In 1894, the Caledonian Railway opened a branch line from Craigleith to Barnton via Davidson's Mains, running through the south of Silverknowes. The line closed to passengers in 1951 and to goods traffic in 1960. The surviving trackbed is now a footpath and cycle path, forming part of the National Cycle Network Route 1.

===Anti-aircraft measures===

During World War II, Silverknowes was the site of a heavy anti-aircraft battery, situated on the north side of Silverknowes Golf Course. A Starfish anti-aircraft decoy was located 700 m to the west, at the west end of Marine Drive. This consisted of a group of 'fire-burning' boxes, designed to appear from the air as a burning town or city, thus diverting enemy aircraft from their intended targets.

== Amenities ==
To the west of Silverknowes is Lauriston Castle and estate.

Lauriston Farm was used for farming purposes until the 1970s, when the Ross family introduced a market garden, then an eatery. The Robertson family turned it into a restaurant, selling out to Whitbread in the late 1980s, with it becoming a Whitbread Brewer's Fayre In 1993. It was relaunched as a Toby Carvery in 2019. The farmland returned to productive agricultural use in 2021 with the establishment of Lauriston Agroecology Farm providing market gardening, orchards and community growing space.

Open farmland lies to the north. Silverknowes Beach and Promenade stretch 3 mi from Granton in the east to Cramond in the west, along the banks of the Firth of Forth. The Boardwalk Beach Club café lies about half-way along. The beach is tidal and overlooks Cramond Island.

To the east side of Silverknowes Road lies the Silverknowes Golf Club and 18 hole golf course, operated by Edinburgh Leisure.
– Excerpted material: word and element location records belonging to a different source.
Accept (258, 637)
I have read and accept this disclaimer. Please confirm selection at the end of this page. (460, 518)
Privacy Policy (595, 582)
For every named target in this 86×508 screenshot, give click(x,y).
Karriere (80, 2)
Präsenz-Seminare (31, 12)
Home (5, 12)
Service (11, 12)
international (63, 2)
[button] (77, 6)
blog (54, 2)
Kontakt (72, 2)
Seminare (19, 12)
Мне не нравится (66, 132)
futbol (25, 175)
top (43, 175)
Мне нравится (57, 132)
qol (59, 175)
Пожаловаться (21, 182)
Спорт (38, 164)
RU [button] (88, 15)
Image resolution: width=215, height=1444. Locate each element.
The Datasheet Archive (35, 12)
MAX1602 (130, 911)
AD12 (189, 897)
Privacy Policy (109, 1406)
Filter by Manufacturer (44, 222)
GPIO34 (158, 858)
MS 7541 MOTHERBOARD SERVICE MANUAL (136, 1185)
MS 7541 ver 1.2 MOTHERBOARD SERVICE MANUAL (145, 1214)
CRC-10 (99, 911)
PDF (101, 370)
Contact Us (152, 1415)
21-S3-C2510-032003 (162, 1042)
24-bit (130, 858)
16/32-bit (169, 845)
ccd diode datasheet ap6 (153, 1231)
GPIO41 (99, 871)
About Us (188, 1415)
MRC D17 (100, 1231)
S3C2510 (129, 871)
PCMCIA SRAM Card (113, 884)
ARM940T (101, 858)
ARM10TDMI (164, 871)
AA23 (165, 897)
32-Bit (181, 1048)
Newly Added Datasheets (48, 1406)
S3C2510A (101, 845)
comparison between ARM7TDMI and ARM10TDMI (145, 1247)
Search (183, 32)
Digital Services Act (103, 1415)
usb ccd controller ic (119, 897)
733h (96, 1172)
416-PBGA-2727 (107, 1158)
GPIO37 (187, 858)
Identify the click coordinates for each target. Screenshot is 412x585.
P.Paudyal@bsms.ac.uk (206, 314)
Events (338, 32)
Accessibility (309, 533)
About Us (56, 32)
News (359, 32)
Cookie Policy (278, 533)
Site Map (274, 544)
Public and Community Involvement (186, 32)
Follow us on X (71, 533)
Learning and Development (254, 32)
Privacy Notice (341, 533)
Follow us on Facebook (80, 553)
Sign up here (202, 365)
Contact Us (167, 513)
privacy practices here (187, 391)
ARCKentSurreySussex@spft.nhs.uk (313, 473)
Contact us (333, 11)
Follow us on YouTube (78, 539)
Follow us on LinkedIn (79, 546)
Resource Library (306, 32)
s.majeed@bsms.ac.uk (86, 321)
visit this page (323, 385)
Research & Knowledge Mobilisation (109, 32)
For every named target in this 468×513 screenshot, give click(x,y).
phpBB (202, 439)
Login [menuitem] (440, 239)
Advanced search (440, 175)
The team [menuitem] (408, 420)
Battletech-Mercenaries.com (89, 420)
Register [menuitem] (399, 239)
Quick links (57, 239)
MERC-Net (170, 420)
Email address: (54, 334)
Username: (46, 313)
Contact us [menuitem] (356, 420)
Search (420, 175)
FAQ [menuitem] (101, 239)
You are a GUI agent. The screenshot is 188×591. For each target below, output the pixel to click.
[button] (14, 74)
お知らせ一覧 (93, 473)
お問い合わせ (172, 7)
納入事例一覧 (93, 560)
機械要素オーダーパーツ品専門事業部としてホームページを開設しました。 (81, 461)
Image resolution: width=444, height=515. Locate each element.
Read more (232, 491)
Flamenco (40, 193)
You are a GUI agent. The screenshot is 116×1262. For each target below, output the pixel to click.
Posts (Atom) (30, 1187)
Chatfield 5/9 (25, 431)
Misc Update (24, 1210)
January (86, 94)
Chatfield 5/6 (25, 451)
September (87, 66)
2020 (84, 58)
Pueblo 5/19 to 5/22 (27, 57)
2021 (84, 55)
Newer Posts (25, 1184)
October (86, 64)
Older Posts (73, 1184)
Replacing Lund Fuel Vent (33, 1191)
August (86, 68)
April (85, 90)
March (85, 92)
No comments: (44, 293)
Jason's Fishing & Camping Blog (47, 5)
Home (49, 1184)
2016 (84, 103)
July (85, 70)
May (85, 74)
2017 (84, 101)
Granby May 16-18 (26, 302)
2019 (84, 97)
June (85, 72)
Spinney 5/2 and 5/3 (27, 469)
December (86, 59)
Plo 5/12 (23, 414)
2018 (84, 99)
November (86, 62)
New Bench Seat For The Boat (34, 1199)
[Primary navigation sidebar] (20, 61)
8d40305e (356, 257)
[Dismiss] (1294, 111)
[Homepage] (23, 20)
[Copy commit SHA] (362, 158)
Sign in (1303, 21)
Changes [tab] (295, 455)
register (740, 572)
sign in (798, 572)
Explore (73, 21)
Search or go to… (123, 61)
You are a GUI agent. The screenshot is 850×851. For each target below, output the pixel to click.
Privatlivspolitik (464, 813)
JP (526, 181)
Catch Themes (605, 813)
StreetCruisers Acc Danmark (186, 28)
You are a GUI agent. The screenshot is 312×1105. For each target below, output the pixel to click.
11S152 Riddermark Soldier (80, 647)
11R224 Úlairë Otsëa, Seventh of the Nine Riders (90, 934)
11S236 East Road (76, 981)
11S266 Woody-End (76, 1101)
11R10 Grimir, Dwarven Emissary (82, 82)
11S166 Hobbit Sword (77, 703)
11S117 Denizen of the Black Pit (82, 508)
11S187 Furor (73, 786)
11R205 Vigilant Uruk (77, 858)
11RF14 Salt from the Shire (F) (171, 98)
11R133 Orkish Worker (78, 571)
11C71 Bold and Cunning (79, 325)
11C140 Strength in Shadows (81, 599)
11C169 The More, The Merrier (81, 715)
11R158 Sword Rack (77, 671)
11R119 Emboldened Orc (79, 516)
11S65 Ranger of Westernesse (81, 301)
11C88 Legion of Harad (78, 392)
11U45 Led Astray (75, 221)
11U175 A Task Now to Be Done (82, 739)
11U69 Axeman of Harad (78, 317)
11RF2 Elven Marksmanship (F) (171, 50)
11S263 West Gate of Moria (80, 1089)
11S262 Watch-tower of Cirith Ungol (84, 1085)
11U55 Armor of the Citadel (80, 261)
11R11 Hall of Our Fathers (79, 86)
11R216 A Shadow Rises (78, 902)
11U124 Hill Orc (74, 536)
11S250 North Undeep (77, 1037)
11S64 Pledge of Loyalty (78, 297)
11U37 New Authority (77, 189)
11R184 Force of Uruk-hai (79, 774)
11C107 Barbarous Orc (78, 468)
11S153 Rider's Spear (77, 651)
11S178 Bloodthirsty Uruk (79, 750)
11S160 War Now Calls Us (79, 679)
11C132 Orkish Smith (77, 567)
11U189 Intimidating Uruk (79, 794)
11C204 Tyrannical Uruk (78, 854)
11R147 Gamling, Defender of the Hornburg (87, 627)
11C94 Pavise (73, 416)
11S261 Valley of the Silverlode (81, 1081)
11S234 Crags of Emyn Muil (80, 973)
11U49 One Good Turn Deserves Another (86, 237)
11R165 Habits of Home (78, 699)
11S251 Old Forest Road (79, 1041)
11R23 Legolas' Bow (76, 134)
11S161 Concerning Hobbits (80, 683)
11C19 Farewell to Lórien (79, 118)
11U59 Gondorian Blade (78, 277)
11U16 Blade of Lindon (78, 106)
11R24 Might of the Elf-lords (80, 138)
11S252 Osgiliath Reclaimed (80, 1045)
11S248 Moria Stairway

The clubhouse and sports pavilion, designed by Alan Reiach & Partners, was built in 1964 and the course stretches to the beach.

== Education ==

Most of the neighbourhood lies in the catchment area for Davidson's Mains Primary School and the Royal High School in Barnton, the 28th oldest school in the world, dating back to 1128.

After the merger of Silverknowes Primary with Muirhouse Primary, the former's land was developed as housing, and now has the address of Silverknowes Eastway. This area falls within the catchments of Craigroyston Primary and Craigroyston Community High School.

== Transport links ==

The following Lothian Buses link Silverknowes to Edinburgh city centre and beyond:

| Operator | Service | Destination | Daytime interval |
|---|---|---|---|
| Lothian | 16 | Torphin | 12 min |
| Lothian | 27 | Hunter's Tryst | 15 min |
| Lothian | 29 | Gorebridge | 20 min |
| Lothian | 37 | Penicuik | 15 min |

== Boundary change ==

In 2006, there were plans to place Silverknowes in the new "Forth" local authority voting ward. This outraged residents, who felt it would lead to the breakup of Davidson's Mains as a community. Over 600 objections were sent by members of the community and various local establishments, and Silverknowes became part of "Almond" ward alongside Davidson's Mains, Barnton and Cramond. The area is served by the Davidson's Mains and Silverknowes Association and four City of Edinburgh Councillors, MSP for Edinburgh West and MP for Edinburgh West.